[[ Input data open ]]
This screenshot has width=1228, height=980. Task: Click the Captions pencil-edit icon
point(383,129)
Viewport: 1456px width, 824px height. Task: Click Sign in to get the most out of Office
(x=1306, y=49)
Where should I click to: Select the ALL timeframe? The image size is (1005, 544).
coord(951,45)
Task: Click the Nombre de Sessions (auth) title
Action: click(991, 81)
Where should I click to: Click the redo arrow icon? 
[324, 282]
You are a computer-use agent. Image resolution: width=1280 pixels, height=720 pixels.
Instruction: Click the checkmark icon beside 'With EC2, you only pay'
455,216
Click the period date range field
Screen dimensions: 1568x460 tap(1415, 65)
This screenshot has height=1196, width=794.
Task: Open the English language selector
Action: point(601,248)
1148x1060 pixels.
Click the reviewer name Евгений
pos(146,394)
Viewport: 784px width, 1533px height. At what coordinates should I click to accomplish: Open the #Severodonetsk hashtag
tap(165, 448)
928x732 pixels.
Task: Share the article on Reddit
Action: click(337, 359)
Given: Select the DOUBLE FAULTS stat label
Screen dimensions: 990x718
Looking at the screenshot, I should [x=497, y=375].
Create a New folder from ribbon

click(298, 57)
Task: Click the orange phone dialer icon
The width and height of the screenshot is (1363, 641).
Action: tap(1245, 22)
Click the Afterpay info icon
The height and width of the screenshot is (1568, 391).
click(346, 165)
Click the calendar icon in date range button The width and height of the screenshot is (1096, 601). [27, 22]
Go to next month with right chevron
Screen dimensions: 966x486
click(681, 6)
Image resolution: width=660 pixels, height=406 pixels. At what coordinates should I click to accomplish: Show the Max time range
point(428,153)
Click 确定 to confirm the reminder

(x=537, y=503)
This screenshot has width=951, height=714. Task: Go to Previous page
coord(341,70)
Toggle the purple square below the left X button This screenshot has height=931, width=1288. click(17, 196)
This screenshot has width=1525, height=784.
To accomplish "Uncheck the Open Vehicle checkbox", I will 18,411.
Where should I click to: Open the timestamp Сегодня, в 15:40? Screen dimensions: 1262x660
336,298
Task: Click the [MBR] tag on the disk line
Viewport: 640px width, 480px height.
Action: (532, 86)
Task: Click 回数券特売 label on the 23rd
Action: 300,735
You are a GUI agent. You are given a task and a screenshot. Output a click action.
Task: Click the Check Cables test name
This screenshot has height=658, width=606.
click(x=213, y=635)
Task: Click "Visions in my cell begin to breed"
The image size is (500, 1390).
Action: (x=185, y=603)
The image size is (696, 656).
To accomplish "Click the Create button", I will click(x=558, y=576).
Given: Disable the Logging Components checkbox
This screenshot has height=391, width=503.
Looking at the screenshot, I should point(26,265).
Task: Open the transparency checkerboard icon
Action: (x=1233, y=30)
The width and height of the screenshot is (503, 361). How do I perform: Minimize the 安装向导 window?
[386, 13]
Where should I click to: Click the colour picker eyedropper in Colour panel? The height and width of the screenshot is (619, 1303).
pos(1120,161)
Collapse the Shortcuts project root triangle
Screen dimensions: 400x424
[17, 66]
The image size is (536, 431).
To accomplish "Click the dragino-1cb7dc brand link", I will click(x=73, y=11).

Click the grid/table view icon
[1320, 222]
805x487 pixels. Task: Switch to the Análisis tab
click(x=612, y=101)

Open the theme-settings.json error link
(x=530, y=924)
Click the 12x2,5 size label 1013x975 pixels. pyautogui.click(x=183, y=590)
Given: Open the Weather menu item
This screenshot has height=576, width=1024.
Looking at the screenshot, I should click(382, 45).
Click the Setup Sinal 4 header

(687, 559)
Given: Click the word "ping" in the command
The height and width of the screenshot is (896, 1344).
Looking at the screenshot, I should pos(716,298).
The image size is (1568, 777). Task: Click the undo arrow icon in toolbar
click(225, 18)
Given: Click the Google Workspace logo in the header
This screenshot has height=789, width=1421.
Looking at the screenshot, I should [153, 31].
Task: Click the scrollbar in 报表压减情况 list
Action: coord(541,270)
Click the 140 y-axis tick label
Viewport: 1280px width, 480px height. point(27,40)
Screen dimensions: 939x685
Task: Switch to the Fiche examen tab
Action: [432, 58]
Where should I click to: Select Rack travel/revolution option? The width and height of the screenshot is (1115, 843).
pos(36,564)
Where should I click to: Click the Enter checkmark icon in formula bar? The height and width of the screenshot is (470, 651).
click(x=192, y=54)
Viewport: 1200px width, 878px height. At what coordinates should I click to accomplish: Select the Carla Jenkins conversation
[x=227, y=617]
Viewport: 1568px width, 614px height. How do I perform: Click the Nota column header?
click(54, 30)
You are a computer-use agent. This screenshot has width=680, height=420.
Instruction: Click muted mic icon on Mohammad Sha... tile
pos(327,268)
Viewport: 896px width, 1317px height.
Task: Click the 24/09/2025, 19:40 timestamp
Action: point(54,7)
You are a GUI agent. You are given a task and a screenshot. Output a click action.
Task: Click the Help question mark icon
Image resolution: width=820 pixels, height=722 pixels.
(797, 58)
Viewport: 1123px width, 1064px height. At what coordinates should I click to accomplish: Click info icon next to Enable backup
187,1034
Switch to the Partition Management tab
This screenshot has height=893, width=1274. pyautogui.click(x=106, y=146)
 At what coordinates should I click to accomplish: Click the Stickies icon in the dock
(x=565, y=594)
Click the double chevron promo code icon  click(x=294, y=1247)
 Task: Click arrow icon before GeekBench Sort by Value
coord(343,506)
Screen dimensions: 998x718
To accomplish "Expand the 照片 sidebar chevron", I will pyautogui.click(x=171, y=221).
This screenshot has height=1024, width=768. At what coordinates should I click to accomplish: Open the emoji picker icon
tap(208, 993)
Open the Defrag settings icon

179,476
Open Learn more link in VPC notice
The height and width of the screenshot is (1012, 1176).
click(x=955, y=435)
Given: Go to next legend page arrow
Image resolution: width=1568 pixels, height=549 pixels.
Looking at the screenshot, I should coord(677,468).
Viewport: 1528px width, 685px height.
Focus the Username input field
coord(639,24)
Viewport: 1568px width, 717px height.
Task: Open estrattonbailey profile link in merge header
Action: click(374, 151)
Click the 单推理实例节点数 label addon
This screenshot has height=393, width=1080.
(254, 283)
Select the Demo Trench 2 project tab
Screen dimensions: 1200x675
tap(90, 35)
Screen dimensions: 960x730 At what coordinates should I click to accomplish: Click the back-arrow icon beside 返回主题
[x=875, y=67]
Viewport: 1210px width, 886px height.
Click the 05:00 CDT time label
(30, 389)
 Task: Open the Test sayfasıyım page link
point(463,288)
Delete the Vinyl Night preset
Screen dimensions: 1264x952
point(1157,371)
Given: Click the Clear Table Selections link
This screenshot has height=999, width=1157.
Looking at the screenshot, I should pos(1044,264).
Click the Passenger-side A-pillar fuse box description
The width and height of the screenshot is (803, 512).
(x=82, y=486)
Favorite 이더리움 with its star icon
[[ Input data closed ]]
From the data above, work out how many lines contain the string "computer" and reply with only the number.

Your solution –
2